BERIKABARNEWS l BANGKOK – Perdana Menteri Thailand, Paetongtarn Shinawatra, resmi diberhentikan dari jabatannya oleh Pengadilan Konstitusi Thailand, Jumat (29/8/2025). Putusan ini dijatuhkan setelah dirinya dinilai melanggar etika konstitusional akibat percakapan telepon dengan mantan Perdana Menteri Kamboja, Hun Sen, yang bocor ke publik.
Dengan keputusan ini, Paetongtarn otomatis kehilangan jabatannya yang baru dijalani sekitar satu tahun. Ia merupakan putri dari mantan perdana menteri kontroversial, Thaksin Shinawatra.

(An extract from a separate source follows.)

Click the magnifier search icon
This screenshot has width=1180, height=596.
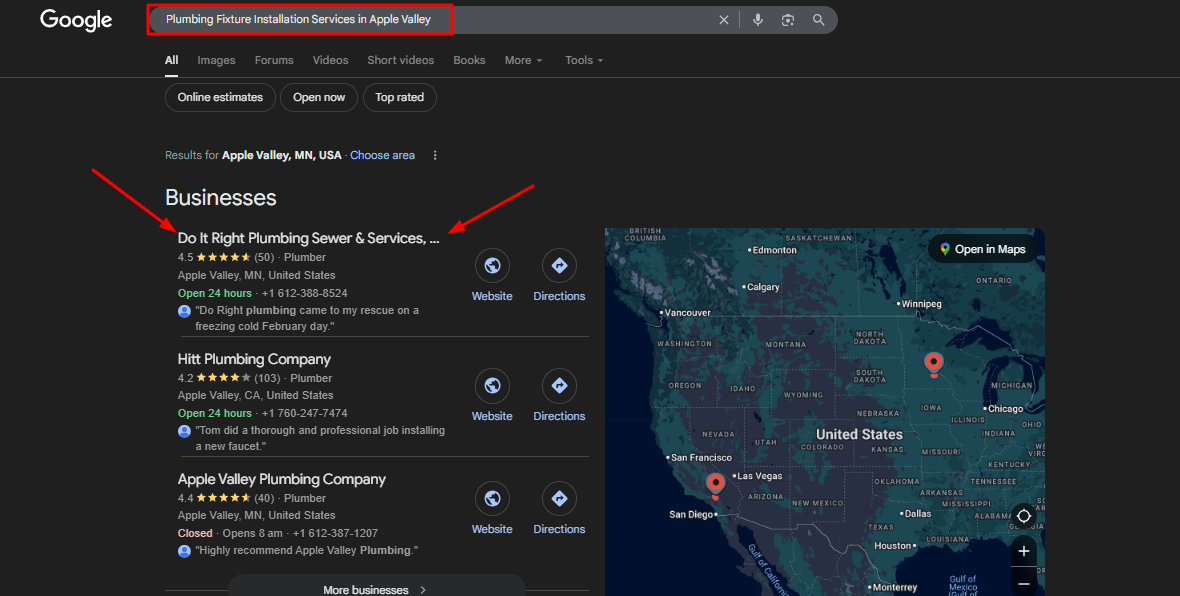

Sebelumnya, Paetongtarn telah ditangguhkan sejak 1 Juli 2025 setelah dituding gagal membela kepentingan nasional Thailand dalam panggilan telepon dengan Hun Sen pada Juni lalu.

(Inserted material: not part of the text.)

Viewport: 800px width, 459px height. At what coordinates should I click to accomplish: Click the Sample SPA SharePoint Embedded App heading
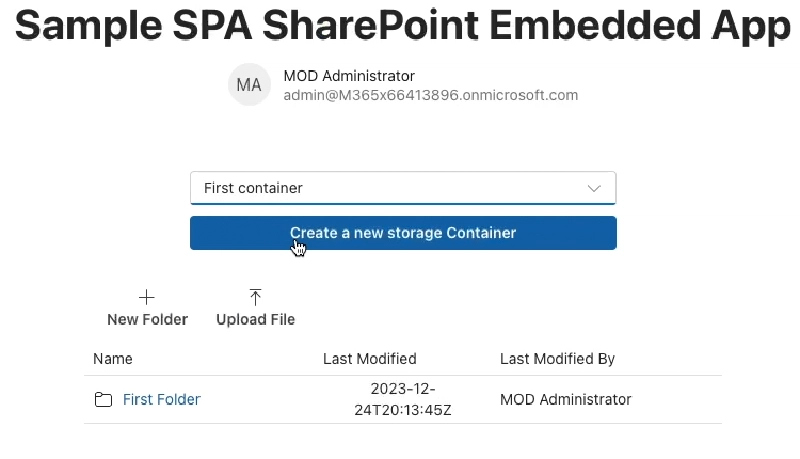pyautogui.click(x=402, y=27)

Dalam rekaman audio yang bocor, Paetongtarn terdengar menyebut Hun Sen sebagai “paman” dan menyebut salah satu komandan militer Thailand sebagai “lawan”. Ucapan tersebut memicu kemarahan publik, terutama kalangan konservatif dan militer, yang menilai sikapnya merongrong kedaulatan negara.
Baca Juga : Topan Kajiki Terjang Thailand, 5 Orang Tewas dan Ribuan Terdampak Banjir
Krisis Politik Baru di Thailand
Pemecatan Paetongtarn menambah daftar panjang perdana menteri dari kubu politik Shinawatra yang digulingkan melalui keputusan pengadilan. Ia menjadi perdana menteri keenam yang diberhentikan dengan alasan pelanggaran etika atau kasus politik.
Situasi ini diprediksi memicu krisis politik baru. Koalisi pemerintahan pimpinan Pheu Thai kini dalam kondisi rapuh, sementara belum ada kandidat kuat yang dapat segera menggantikan posisi Paetongtarn.
Selain itu, hubungan Thailand–Kamboja semakin memanas akibat insiden ini.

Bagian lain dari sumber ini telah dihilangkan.